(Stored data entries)
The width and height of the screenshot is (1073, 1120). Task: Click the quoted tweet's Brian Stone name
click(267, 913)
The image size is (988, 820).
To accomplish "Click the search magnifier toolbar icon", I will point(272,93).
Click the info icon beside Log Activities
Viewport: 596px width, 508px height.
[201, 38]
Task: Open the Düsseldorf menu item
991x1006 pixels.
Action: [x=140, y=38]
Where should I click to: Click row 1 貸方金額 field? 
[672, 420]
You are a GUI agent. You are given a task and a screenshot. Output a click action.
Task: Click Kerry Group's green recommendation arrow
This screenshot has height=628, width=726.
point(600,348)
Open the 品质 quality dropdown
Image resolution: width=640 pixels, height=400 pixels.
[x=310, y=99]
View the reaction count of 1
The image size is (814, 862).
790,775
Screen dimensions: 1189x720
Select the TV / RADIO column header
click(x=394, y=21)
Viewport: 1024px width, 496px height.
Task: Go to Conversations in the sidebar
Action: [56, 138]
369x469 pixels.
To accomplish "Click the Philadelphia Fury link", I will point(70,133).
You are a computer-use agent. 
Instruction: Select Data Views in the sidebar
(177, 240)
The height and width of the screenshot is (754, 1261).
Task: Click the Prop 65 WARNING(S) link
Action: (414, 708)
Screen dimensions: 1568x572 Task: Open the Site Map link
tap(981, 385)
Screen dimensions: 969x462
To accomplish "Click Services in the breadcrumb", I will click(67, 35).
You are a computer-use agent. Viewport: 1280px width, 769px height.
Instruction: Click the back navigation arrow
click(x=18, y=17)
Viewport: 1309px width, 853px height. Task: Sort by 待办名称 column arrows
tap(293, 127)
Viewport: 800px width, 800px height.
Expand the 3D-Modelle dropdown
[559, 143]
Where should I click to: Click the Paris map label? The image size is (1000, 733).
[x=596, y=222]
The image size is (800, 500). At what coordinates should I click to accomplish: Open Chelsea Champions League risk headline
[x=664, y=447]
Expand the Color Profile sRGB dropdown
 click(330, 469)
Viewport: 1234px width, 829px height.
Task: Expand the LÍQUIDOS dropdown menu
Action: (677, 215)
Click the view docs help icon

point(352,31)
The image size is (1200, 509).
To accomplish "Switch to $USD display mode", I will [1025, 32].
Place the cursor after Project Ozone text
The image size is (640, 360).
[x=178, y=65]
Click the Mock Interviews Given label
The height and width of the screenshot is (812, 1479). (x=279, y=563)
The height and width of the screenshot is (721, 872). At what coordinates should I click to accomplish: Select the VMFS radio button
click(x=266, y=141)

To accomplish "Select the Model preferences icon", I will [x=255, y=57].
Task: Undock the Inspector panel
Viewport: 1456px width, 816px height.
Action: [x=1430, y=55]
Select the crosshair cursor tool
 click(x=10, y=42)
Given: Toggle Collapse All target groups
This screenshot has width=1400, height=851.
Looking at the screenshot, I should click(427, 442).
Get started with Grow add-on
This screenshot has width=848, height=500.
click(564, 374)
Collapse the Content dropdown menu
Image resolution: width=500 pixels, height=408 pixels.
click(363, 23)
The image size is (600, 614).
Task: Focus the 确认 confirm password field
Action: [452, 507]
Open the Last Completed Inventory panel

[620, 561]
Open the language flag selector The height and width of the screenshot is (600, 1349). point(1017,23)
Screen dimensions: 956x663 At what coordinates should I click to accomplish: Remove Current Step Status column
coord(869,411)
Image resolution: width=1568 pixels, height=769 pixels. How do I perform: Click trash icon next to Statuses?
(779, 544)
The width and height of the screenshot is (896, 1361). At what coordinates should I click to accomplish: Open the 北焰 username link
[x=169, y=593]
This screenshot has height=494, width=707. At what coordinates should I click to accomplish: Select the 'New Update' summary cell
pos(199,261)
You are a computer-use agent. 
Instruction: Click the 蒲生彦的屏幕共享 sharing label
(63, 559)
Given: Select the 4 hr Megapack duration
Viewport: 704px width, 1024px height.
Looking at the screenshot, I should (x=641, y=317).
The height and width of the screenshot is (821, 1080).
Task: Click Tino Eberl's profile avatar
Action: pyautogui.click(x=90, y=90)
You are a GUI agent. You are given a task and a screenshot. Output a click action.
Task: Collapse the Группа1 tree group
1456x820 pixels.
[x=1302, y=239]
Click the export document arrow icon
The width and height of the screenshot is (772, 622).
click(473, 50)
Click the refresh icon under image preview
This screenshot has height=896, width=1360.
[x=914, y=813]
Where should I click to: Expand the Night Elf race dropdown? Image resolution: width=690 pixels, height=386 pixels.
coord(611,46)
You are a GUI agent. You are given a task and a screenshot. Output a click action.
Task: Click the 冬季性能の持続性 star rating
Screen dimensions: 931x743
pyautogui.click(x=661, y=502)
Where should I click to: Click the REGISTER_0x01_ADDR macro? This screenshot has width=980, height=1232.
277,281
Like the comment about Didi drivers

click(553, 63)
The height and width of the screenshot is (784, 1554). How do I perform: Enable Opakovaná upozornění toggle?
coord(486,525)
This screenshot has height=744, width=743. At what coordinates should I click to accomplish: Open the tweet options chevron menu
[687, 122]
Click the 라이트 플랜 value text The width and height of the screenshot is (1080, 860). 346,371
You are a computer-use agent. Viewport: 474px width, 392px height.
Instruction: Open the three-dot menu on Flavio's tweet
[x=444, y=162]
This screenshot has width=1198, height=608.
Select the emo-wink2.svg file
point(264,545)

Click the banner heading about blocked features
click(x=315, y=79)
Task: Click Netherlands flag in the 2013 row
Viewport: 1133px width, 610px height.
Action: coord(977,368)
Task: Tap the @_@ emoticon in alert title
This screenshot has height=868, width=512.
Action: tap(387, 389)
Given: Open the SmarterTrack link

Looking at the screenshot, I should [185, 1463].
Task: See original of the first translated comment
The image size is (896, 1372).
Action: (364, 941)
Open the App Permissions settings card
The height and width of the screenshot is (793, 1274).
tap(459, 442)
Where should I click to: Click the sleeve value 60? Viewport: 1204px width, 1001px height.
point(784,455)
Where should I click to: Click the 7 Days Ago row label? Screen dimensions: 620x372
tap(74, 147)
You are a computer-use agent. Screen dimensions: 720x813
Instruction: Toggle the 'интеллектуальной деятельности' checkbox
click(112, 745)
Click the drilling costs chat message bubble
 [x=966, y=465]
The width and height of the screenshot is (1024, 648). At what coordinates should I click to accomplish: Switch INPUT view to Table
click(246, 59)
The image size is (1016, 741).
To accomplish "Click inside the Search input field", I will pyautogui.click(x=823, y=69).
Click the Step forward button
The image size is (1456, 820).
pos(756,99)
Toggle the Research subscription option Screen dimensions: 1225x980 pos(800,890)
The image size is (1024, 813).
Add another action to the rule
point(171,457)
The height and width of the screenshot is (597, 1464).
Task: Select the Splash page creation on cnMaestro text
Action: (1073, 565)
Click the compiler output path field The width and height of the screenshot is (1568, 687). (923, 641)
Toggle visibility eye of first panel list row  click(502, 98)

Work to complete:
Determine how many lines of the data above contain the string "first", and give the result with nothing else.

Response to this task:
2